╭─ Listed records

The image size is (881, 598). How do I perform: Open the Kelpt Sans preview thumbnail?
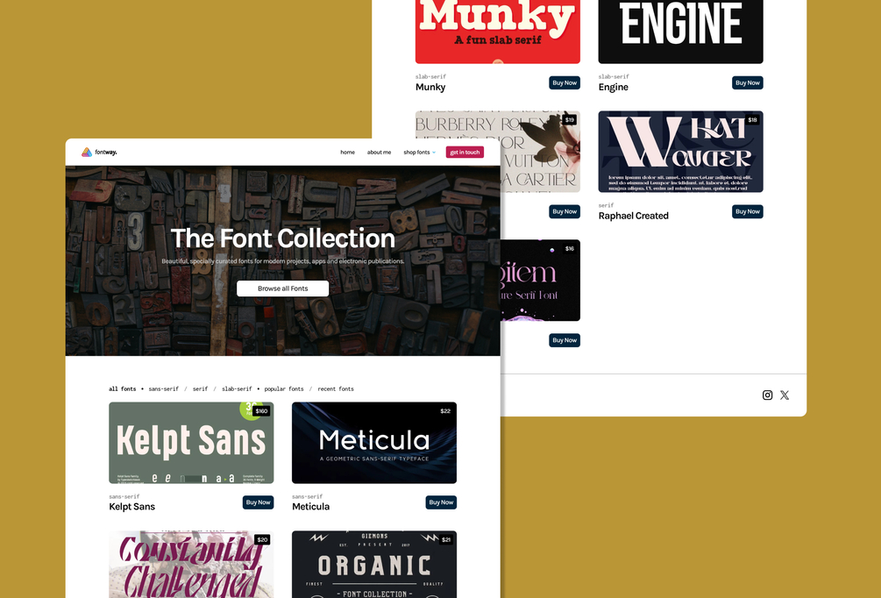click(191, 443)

╰─
╭─ Listed records

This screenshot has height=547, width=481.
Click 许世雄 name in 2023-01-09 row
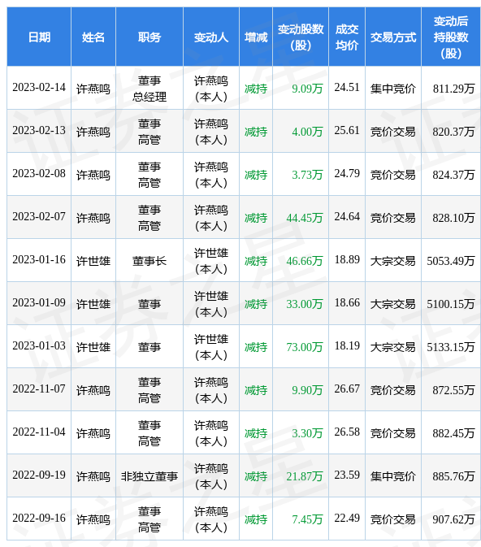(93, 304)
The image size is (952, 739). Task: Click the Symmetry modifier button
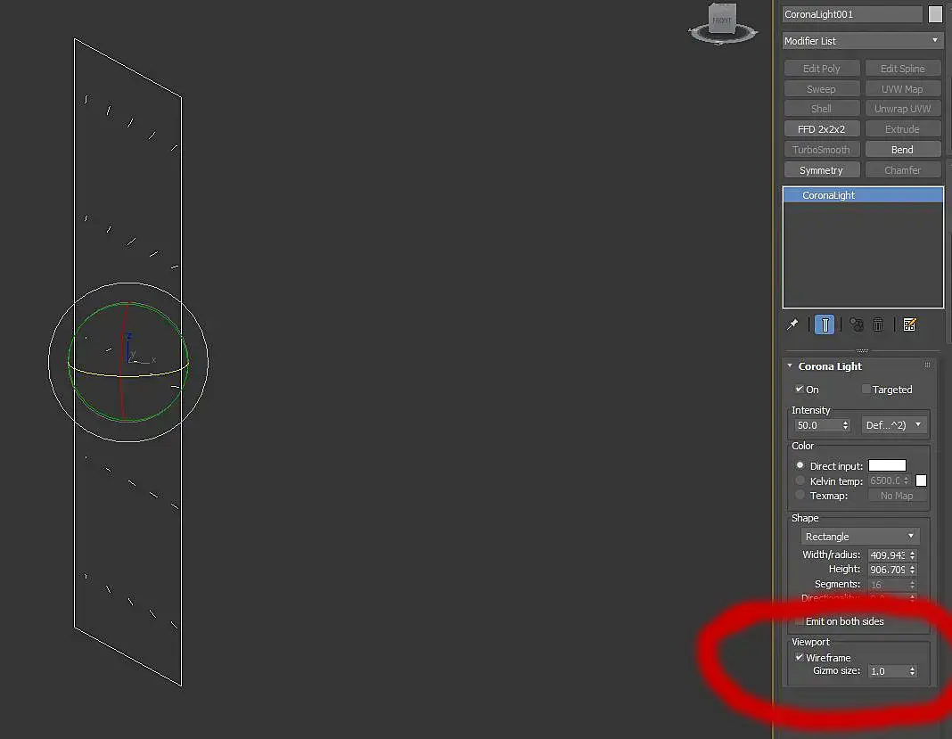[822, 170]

╰─
╭─ Listed records

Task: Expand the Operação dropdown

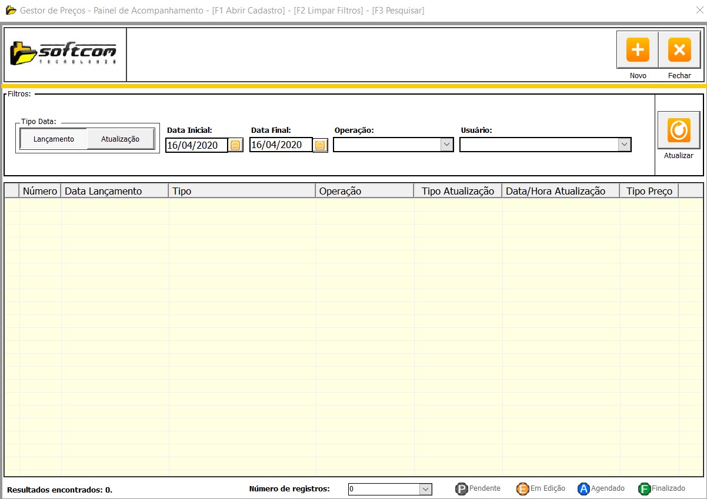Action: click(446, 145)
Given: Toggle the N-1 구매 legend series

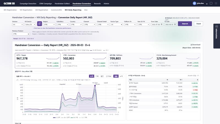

╰─

◆ **What to do**
Transcribe, word for word, the stretch of lines in the data above from the one with "Task: Expand the Operação dropdown" through the one with "Given: Toggle the N-1 구매 legend series"; omit all pictures.

◆ **Task output**
Task: Expand the Operação dropdown

Action: click(446, 145)
Given: Toggle the N-1 구매 legend series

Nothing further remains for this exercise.